Open ckrueger1979 opened 11 months ago
Could you clarify the following things:
I would expect that the ANTLR parser shouldn't output illegal VBA code
I would expect that the ANTLR parser shouldn't output illegal VBA code
Please be precise. Antlr does not "output illegal VBA code." The job of Antlr is to parse input (valid or not), output error messages, and return a parse tree.
The place to add this check would be to override the Emit()
method of the base class for the lexer. The method could check the start and stop indices of the token, call Lexer.Emit()
, and report the error. We already do something like this in other grammars, e.g., lua. It's an easy fix. However, the change will mean the grammar must be split, and target-specific code added for each target.
My compiler construction lecture was 20 years ago, sorry that I've mixed something up.
I thought the parser should be able to parse and emit only valid language and otherwise create an error.
PS: What do you mean with target specific code? Specific to VBA?
I thought the parser should be able to parse and emit only valid language and otherwise create an error.
Parsers do not emit code! A parser is a function with the signature boolean parse(string input)
--it takes a string and outputs true if the string is valid in the language described by the grammar.
So,
parse("Public Sub Module()
Dim sd As Boolean
End Sub")
returns true
. It does not output VBA code.
What do you mean with target specific code? Specific to VBA?
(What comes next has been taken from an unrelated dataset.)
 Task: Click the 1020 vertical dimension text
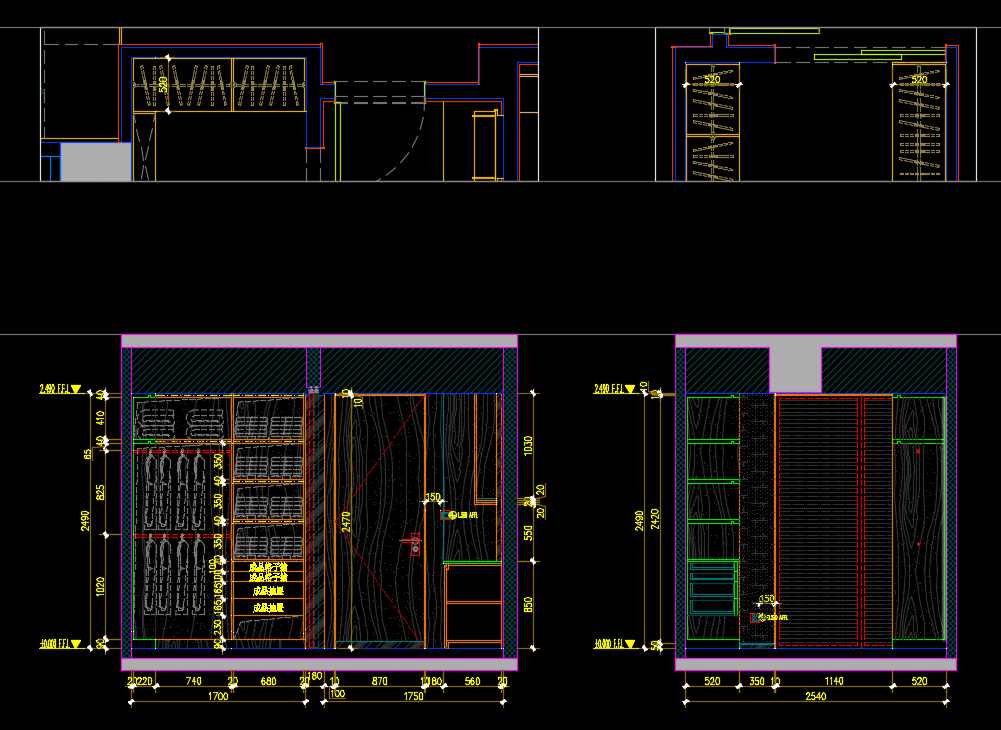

Antlr generates a parser for the VBA grammar in a programming language that you compile and link into a program. The current targets are CSharp (C#), Cpp (C++), Dart2 (Dart), Go, Java, JavaScript, PHP, Python3, and TypeScript. If you don't tell the parser generator what target you want, it will output a parser in Java.
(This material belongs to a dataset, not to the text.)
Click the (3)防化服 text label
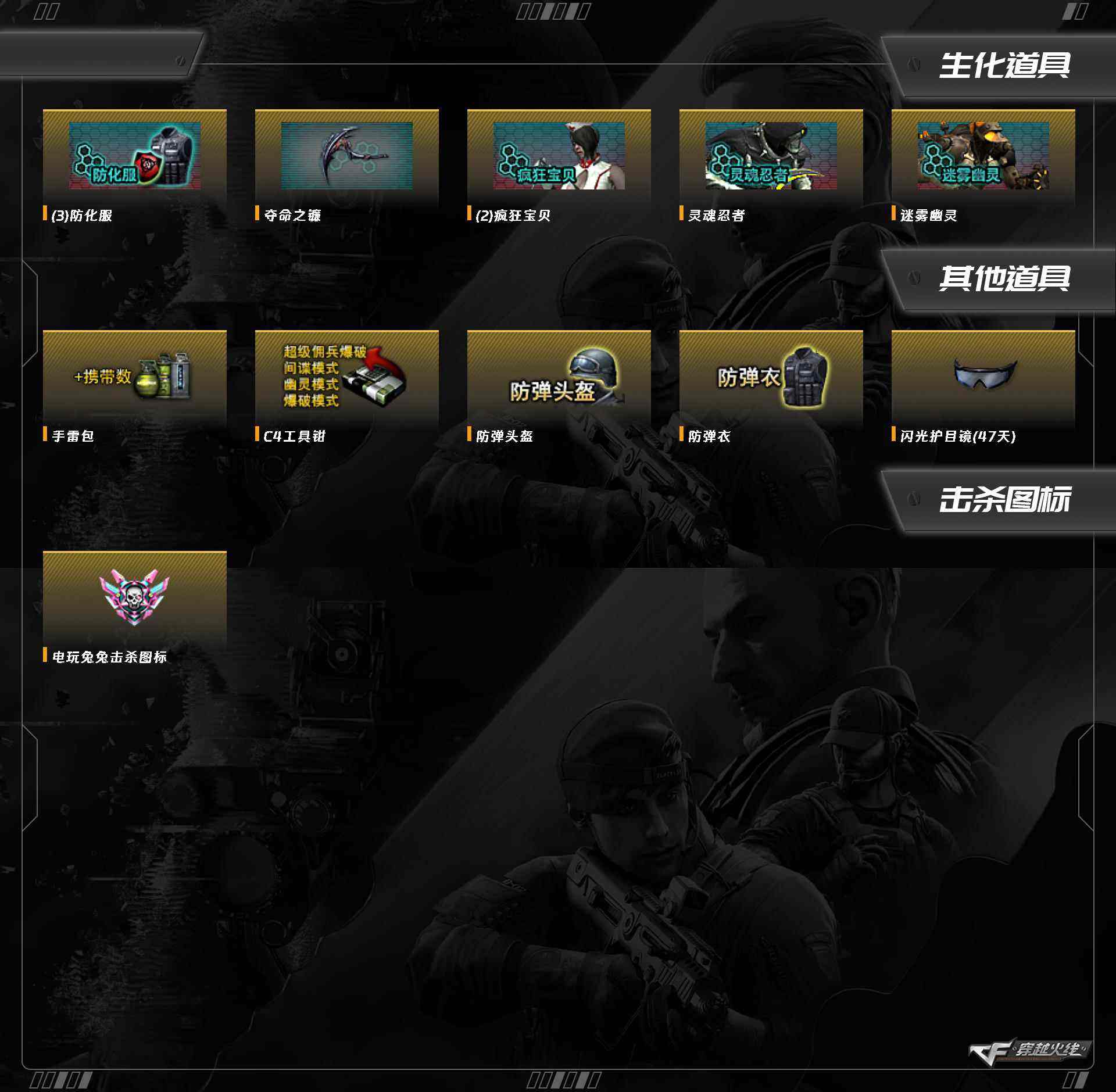coord(82,216)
The generated parser code can reference other code that you write to support the parser. That support code has to be in the target programming language. If you generate the parser for C#, you have to write the support code in C#. This is important because you cannot use grammars that require support code in the Antlr Intellij extension, or lab.antlr.org.
Thanks for the detailed explanation!
The parser for VBA will accept code with too long lines, correct? Return true even if the line is longer then 1023 chars
The parser for VBA will accept code with too long lines, correct? Return true even if the line is longer then 1023 chars
Yes, you are right. The parser for the VBA grammar accepts lines over 1023. I'll write a fix today or tomorrow.
Hi,
I think this grammar https://github.com/antlr/grammars-v4/blob/master/vba/vba.g4 has a problem with long lines.
This obfuscator https://github.com/oriolOrnaque/VBAObfuscator/ creates too long lines.
The length limit of a line is 1023 https://learn.microsoft.com/en-us/office/vba/language/reference/user-interface-help/line-too-long
I didn't find any reference to the line length in the grammar (see LINE_CONTINUATION and UNDERSCORE)
greetings Carsten